Eluréd looked up at the sky; it was evening now, and the stars were starting to appear, one by one, as the sky darkened. Twilight settled over the water around them like a faint purple mist. “You should rest,” Eluréd said. “I’ll keep us on course tonight.”
It grew very quiet once Elurín joined the child in sleep. There was little wind, and Eluréd had little to do except sit and watch the stars and think. He sang for a while, quiet songs that Nellas had taught him and Elurín when they were children as they journeyed from the forests of Doriath to the river valley of the Withywindle. But for most of the night he merely sat in the boat and listened to the water lapping against the hull, and to the whispered music of the water itself—an echo of the Music that had first shaped the world.

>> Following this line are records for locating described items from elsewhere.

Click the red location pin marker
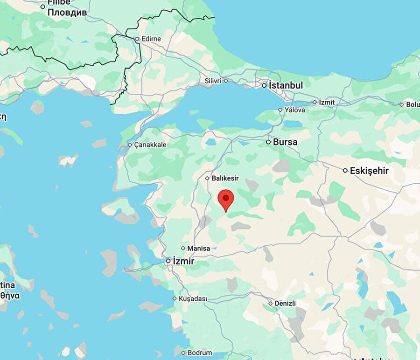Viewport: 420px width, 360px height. coord(226,199)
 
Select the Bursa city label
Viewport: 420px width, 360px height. coord(285,142)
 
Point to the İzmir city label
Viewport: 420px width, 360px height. coord(183,261)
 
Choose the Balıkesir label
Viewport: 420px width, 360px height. coord(225,178)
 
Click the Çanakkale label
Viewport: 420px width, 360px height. coord(150,145)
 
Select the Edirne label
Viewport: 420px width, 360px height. coord(151,39)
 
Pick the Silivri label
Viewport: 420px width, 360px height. coord(213,81)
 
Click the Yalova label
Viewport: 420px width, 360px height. coord(295,110)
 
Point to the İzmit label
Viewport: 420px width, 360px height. coord(327,102)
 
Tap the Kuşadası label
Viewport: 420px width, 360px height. coord(193,298)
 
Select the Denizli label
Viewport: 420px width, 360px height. coord(285,303)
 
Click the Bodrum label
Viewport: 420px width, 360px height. coord(200,353)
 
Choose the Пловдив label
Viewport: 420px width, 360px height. coord(67,13)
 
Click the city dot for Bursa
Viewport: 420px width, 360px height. coord(268,142)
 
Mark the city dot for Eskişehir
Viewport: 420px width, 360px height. coord(345,171)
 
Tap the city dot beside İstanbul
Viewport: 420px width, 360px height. coord(264,85)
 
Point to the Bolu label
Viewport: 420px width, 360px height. coord(413,104)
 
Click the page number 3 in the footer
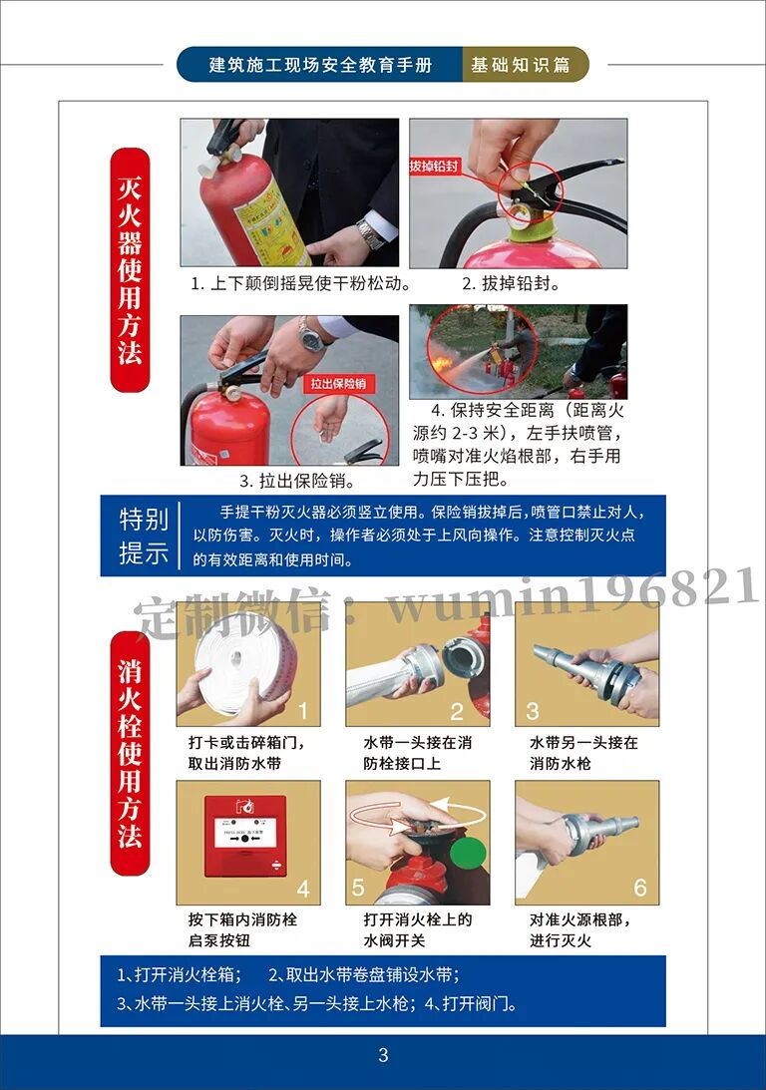click(x=383, y=1055)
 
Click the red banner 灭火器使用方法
click(x=130, y=269)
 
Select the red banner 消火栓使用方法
click(x=130, y=753)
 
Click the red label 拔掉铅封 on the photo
click(x=435, y=166)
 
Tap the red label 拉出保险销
click(x=338, y=383)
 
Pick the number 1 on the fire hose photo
click(x=303, y=711)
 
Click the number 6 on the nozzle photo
click(x=640, y=888)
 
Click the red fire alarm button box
click(x=245, y=837)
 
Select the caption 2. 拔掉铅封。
click(x=511, y=283)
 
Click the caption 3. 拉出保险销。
click(x=297, y=481)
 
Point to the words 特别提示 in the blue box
click(x=144, y=536)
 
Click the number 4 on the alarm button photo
click(x=303, y=890)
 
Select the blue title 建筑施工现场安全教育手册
click(x=320, y=65)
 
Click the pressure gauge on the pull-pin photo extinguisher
click(x=232, y=394)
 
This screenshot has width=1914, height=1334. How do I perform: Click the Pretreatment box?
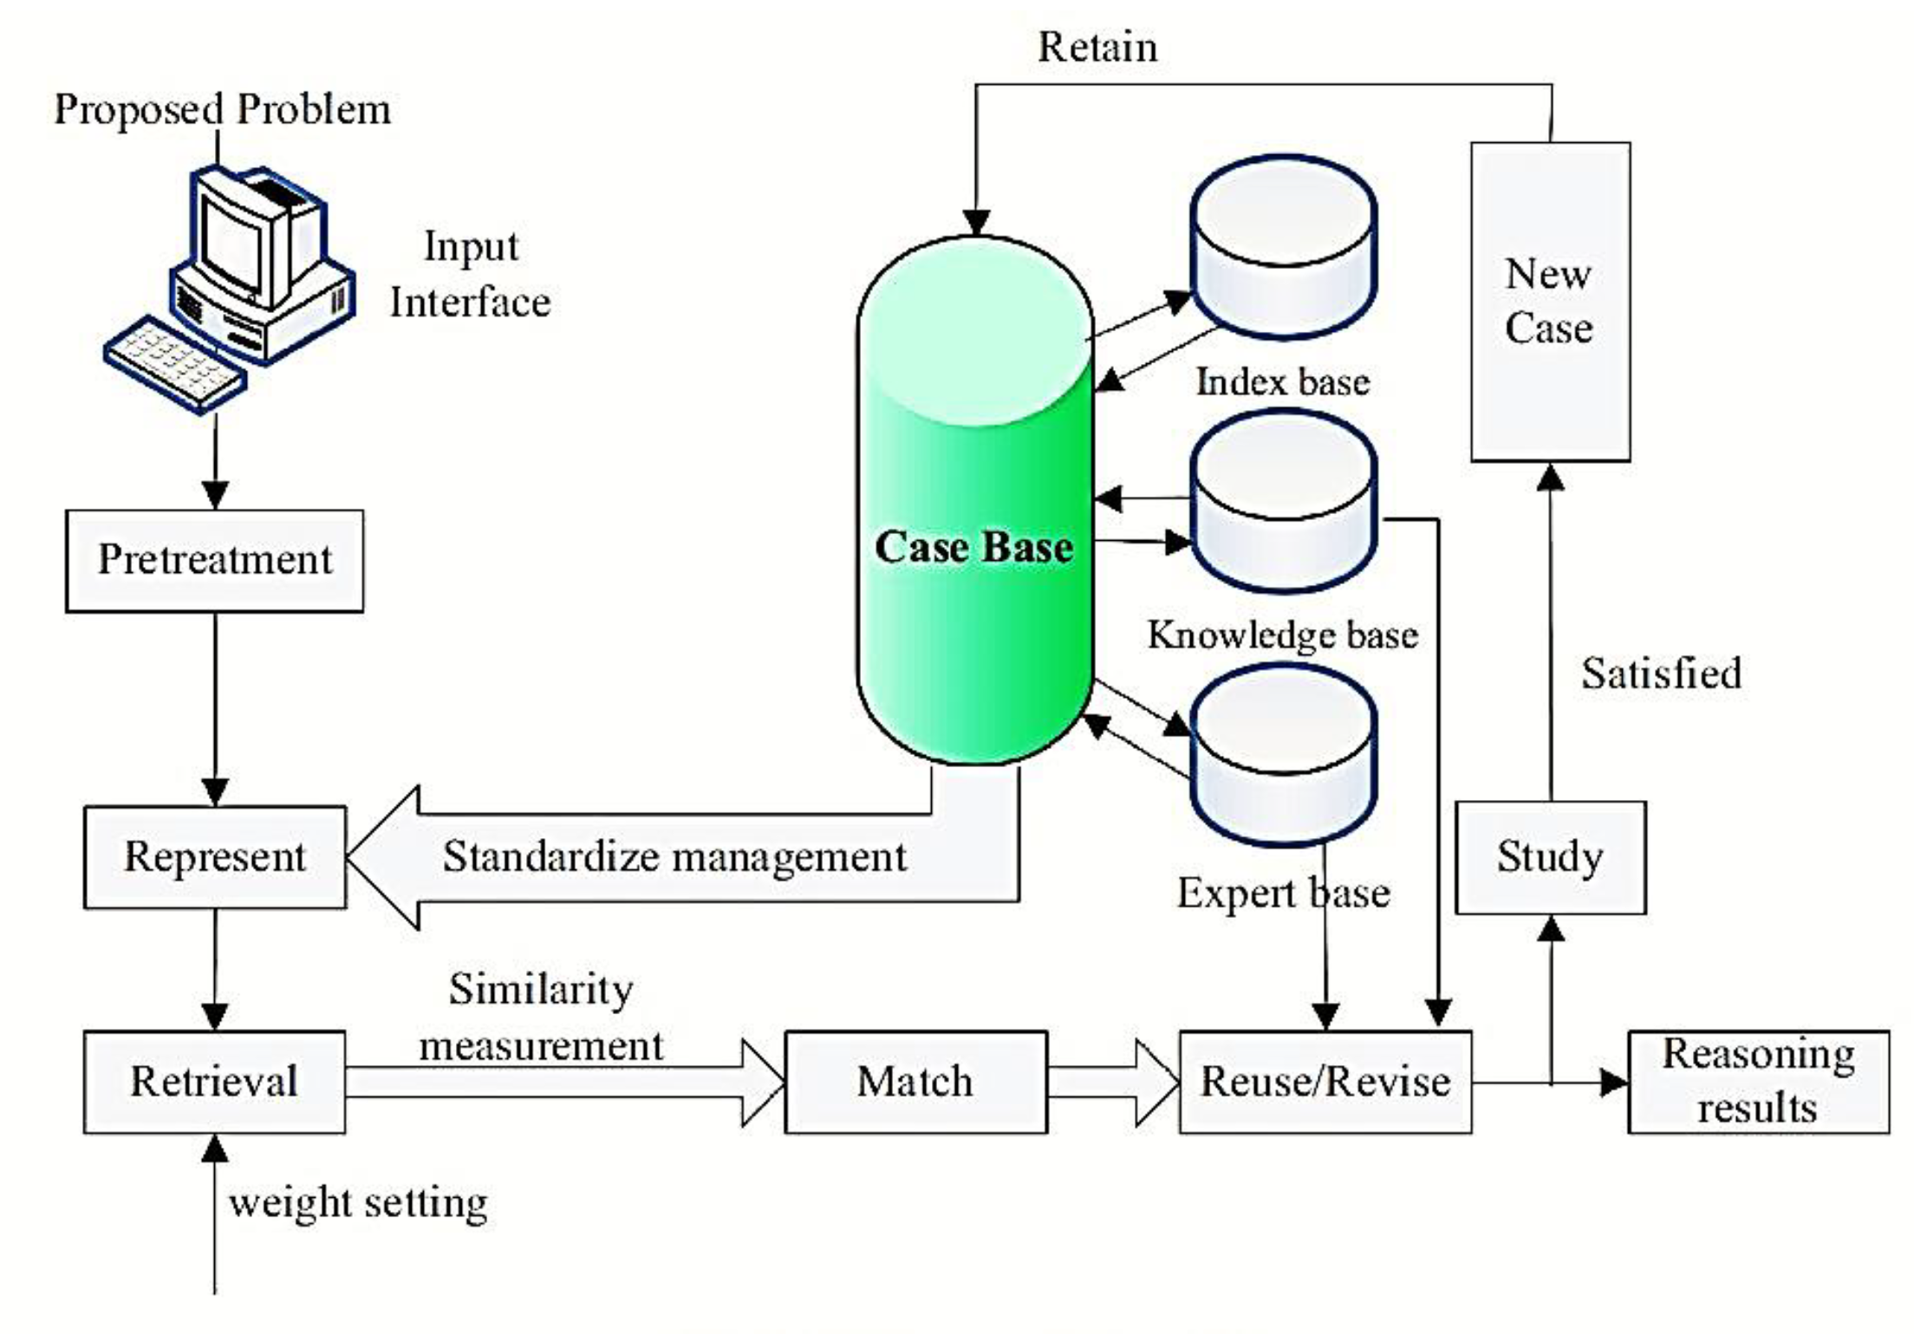[214, 561]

Near dawn, as the eastern skies grew pale, Elurín stirred. He stretched carefully, and sat up, peering around. “Have we moved at all?” he asked, voice quiet.
“Oh yes,” said Eluréd. “How’s the leg?”
“No worse. I had a dream.” Elurín glanced down at the child, slumbering in her nest of cloth and rope. “Her road will lead her far from this place, to other waters and also to great joy.”
“Well, her own feet won’t carry her there just yet,” said Eluréd. He sat up and pulled on one of the ropes. The boat creaked around them. “We’d best take her back west with us.” And he began to sing, calling up a stiff wind to speed them on their way.